Non puoi perdertelo, è diventato leggendario | Il biscotto che strega i palermitani a Natale
Scopri come il buccellato è entrato nel cuore dei palermitani a Natale e perché nasconde una curiosità che lascerà tutti senza fiato!

Un simbolo natalizio che ha messo KO panettone e pandoro
Il buccellato, detto anche cucciddatu in dialetto siciliano, è annoverato tra i più importanti Prodotti Agroalimentari Tradizionali (P.A.T.) —non un semplice dolce, ma un simbolo del Natale palermitano. Le sue origini affondano nel latino “buccellatum”, letteralmente “bocconcino”, nome che i Romani utilizzavano per un pane secco, a ciambella, cucinato durante le feste. Successivamente elaborato in Toscana (luoghi come Lucca), prese forma definitiva in Sicilia grazie all’influenza degli arbëreshë e dei mercanti lucchesi, creando quello che oggi identifichiamo come buccellato natalizio di Palermo.
Ingredienti, preparazione e cultura palermitana
Il vero cuore del buccellato è nelle sue spezie e nella frutta secca: fichi, uvetta, mandorle, nocciole, noci, canditi, spesso arricchiti da un filo di Marsala, miele e spezie come cannella o noce moscata. Confezionato in pasta frolla friabile, viene modellato a ciambella o in piccole forme di biscottini, spesso decorati con glassa, scorze di agrumi o codette colorate. La sua presenza sulle tavole dei palermitani è immancabile dal periodo dell’Immacolata fino a Capodanno: tante famiglie trasmettono la propria ricetta segreta da una generazione all’altra, trasformando la preparazione in un vero e proprio rito domestico fatto di impasti condivisi, storie sussurrate e memorie collettive.
Un dolce che racconta Palermo e i suoi legami culturali
A Palermo, il buccellato non è solo un’assaggio dolce: è uno specchio di identità. Nella Loggia dei mercanti lucchesi del Medioevo, la ricetta ha avuto una sua prima versione islandese, mentre con la civiltà araba si aggiunsero agrumi e spezie, creando un mix che divenne poi emblematico della Sicilia. La versione palermitana, vestita di pasta frolla friabile, ci trasporta nelle cucine delle nonne, tra profumi di miele caldo e scorze d’arancia candite, e incarna quel calore familiare e quel senso di appartenenza che porta ogni palermitano a ritrovare sé stesso durante le feste. Non troviamo pandoro o panettone? Poco importa: per i palermitani, niente scandalo, il re del Natale resta lui.

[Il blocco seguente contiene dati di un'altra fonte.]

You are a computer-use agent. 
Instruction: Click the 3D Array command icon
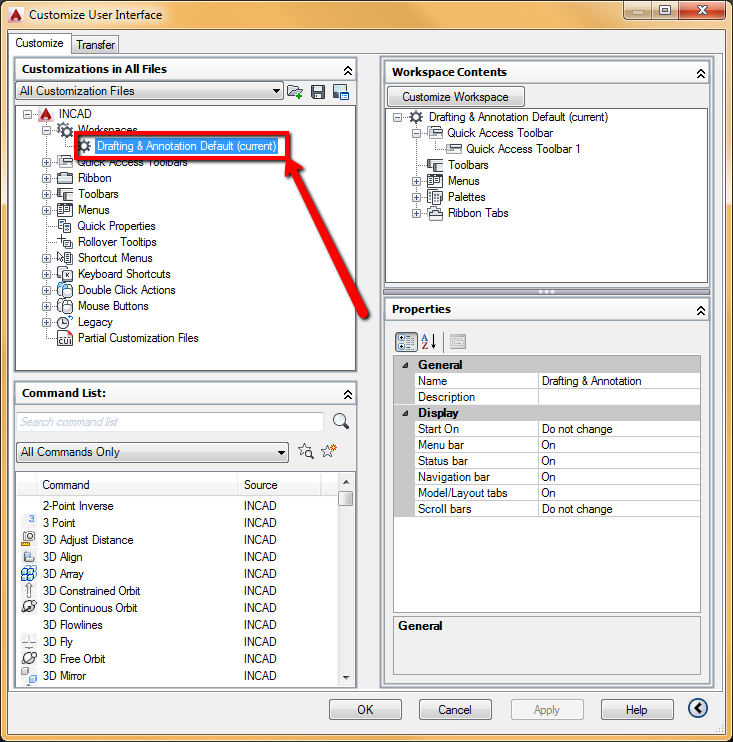29,574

Curiosità: la madre di tutte le variazioni e il significato “sacro” dei diavoletti
Nel Medioevo, il buccellatum romano aveva la forma di corona o ciambella forata, pensata per essere appesa e trasportata, anche dalle legioni. La parola “buccellatum” deriva da “buccella” (boccone) e indica qualcosa di piccolo ma resistente — perfetto per soldati o marinai. Pare che, nel trecento, a Palermo, una comunità lucchese abbia introdotto una versione dolce di quel pane, arricchendolo con uvetta e frutta secca. Tuttavia, l’intervento più deciso avvenne durante la dominazione araba-normanna: fu allora che si aggiunsero agrumi canditi, miele e spezie, gettando le basi per la versione siciliana che conosciamo ancora oggi .
Ma la svolta palermitana è avvenuta con la decorazione: la glassa che ricopre il buccellato è spesso arricchita con codette colorate, note localmente come “diavoletti”. Alcuni studiosi sostengono che queste decorazioni avessero un valore simbolico: i diavoletti erano una “protezione” contro malocchio e spiriti, dando al dolce anche una componente rituale. Questa credenza fu tramandata oralmente dalle massaie palermitane fino alla metà del Novecento, parte di un complesso di usanze natalizie che comprendevano canti, preghiere e riflessioni sul valore della protezione familiare e della fertilità.
In alcune varianti palermitane del XIX secolo, si utilizzava un piccolo frammento di tela dorata, apposto sotto la decorazione, chiamato “pezzetto di fortuna”. Si credeva che chi lo trovava avrebbe avuto un anno prospero, e la tradizione vuole che quel pezzetto dorato fosse spesso incollato in segreto da anziane nonne. Questa pratica s'è persa nel tempo, ma alcune famiglie conservano ancora frammenti originali insieme alla ricetta.